【資金調達】金融機関の損益計算書の見方(改善編)

 【資金調達】金融機関の損益計算書の見方(評価編)では、金融機関の損益計算書の評価基準に着目しましたが、改善編では、融資審査上、どのようにすれば損益計算書の見栄えを良くすることが出来るかを説明します。

 見栄えを良くするのに、粉飾なんて必要ありません。

 いま決算書に計上している勘定科目について、もう一度内容を確認して、その性質に見合った表示区分になっているかの確認だけで十分です。

 

 ・特別利益に計上しているもので、営業外収益又は売上高に計上できるものはないか
 ・営業外収益に計上しているもので、売上高に計上できるものはないか
 ・販売費及び一般管理費に計上しているもので、営業外費用又は特別損失に計上できるものはないか
 ・営業外費用に計上しているもので、特別損失に計上できるものはないか

 

◆特別利益に計上しているもので、営業外収益又は売上高に計上できるものはないか

 金融機関の損益計算書の評価方法を考慮すると、収益を出来るだけ損益決算書の上の表示区分にすることで、融資審査を有利にすることができます。

 特別利益とは、主に次のものです。

 ・車両や機械、不動産などの固定資産売却益
 ・助成金や補助金
 ・保険金の入金
 ・関係会社の株式の売却益

 これらの項目は、一見すると臨時的な収入に見えますし、簿記の本でも特別利益に計上しましょうと書いてあります。
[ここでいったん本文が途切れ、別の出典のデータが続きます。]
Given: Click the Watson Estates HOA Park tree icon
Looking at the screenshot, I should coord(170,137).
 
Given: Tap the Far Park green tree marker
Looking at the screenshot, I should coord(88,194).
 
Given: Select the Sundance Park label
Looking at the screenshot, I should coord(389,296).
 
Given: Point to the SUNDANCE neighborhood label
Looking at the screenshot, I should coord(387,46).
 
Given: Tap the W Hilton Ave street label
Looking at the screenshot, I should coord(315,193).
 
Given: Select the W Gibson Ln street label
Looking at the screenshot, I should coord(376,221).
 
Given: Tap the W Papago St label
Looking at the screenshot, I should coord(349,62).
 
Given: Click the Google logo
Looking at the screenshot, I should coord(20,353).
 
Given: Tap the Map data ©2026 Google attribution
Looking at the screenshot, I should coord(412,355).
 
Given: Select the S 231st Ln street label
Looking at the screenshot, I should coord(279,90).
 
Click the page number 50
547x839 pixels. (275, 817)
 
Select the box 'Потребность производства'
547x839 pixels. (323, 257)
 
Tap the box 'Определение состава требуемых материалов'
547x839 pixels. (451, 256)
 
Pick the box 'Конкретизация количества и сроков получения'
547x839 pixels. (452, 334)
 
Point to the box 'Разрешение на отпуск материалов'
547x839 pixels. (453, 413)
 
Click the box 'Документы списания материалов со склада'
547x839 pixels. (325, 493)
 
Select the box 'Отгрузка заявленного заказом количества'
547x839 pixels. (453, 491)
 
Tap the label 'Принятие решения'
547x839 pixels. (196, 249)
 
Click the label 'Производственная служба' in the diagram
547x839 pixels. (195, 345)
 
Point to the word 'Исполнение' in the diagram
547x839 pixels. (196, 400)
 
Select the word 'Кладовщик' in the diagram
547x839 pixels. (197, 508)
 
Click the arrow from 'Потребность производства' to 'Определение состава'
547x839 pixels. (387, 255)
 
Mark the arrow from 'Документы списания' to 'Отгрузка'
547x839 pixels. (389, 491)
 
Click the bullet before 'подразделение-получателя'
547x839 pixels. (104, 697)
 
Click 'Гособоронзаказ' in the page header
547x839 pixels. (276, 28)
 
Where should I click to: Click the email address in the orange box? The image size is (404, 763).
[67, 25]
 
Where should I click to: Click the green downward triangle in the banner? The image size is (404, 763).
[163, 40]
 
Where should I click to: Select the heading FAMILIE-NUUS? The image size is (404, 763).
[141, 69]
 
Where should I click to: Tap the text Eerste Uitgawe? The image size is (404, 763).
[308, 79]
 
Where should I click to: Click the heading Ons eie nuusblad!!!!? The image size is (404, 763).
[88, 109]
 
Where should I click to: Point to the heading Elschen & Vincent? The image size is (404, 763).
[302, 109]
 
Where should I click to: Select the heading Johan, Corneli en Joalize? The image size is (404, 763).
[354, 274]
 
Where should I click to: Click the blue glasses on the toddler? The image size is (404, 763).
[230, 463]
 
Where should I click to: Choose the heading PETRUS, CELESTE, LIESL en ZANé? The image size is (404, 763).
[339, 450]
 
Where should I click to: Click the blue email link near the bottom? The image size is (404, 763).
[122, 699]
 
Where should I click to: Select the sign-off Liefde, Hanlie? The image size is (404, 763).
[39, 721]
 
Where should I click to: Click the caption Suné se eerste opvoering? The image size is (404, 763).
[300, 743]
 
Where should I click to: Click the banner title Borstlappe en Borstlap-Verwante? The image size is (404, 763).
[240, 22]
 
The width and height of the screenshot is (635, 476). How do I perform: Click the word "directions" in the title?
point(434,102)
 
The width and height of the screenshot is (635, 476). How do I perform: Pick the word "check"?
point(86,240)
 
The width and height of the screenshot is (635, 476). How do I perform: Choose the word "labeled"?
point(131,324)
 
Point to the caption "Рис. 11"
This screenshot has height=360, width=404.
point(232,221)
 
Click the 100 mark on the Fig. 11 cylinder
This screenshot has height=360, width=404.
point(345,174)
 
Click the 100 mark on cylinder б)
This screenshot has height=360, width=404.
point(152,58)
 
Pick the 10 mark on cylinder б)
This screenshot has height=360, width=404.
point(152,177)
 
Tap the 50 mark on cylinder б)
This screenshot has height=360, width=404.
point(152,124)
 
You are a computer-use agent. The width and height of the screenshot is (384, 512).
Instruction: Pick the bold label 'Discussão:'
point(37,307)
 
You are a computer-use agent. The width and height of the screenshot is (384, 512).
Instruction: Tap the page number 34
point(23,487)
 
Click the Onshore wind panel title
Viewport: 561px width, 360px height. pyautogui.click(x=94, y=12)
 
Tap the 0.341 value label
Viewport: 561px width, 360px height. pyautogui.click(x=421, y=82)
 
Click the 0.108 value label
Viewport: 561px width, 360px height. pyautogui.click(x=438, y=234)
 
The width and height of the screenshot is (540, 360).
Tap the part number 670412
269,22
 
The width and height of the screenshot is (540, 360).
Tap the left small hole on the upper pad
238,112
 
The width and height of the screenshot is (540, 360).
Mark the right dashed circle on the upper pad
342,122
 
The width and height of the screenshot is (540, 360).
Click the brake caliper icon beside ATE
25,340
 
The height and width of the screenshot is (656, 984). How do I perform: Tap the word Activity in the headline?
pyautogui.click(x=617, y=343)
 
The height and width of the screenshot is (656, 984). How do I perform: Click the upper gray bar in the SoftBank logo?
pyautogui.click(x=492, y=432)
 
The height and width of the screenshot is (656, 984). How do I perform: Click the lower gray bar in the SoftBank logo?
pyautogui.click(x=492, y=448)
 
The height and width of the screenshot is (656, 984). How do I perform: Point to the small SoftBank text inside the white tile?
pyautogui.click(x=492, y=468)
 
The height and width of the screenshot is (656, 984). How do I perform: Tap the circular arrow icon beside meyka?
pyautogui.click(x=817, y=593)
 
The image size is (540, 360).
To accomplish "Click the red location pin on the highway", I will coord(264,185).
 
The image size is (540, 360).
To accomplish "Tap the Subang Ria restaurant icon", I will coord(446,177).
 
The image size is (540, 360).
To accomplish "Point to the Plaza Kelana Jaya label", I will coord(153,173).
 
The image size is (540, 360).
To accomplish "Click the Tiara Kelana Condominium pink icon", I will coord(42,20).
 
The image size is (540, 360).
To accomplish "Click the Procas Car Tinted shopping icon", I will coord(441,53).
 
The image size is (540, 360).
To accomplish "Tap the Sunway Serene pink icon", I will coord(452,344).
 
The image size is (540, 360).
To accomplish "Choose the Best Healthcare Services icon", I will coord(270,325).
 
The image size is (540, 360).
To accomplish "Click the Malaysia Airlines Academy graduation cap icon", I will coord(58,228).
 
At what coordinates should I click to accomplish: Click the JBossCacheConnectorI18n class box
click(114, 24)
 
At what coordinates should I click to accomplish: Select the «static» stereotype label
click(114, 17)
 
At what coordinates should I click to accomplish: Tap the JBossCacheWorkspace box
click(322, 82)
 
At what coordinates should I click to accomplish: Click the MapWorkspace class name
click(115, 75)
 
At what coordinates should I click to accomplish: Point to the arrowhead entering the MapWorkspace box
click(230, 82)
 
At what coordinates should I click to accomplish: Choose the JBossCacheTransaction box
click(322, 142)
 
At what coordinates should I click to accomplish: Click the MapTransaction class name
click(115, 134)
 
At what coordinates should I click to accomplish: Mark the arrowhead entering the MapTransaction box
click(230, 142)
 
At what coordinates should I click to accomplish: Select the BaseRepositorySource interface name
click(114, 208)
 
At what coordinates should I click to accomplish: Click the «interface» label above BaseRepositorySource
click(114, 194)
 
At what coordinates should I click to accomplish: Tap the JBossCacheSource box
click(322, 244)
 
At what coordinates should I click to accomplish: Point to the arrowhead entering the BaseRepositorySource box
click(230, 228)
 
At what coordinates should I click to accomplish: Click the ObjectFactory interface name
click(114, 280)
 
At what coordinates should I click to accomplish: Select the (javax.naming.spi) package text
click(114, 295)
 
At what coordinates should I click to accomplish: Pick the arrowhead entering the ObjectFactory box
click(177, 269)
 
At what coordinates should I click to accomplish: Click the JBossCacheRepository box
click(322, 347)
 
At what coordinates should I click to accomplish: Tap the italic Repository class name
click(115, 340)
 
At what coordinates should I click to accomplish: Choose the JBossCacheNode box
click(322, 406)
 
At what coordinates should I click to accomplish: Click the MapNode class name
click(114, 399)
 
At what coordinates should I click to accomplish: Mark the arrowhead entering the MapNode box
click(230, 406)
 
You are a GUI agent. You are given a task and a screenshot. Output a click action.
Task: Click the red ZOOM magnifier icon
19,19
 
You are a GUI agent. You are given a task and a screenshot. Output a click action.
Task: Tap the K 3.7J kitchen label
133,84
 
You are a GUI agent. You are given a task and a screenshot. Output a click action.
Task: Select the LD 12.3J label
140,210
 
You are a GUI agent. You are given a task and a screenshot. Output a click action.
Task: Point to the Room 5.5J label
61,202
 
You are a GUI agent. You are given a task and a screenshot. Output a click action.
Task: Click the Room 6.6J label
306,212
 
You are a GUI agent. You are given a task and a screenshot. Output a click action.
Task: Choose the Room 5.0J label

ですが、それはあくまで一般的な話です。

 例えば、不動産売買を主たる業務としている会社は不動産の売却益を特別利益に入れるでしょうか?答えはNOです。不動産売買会社は、不動産に関連するものは棚卸資産として、売上高と売上原価に計上するようになっています。

 このように、会社の業種であったり取り扱う商品によって、収益の表示区分は異なってきます。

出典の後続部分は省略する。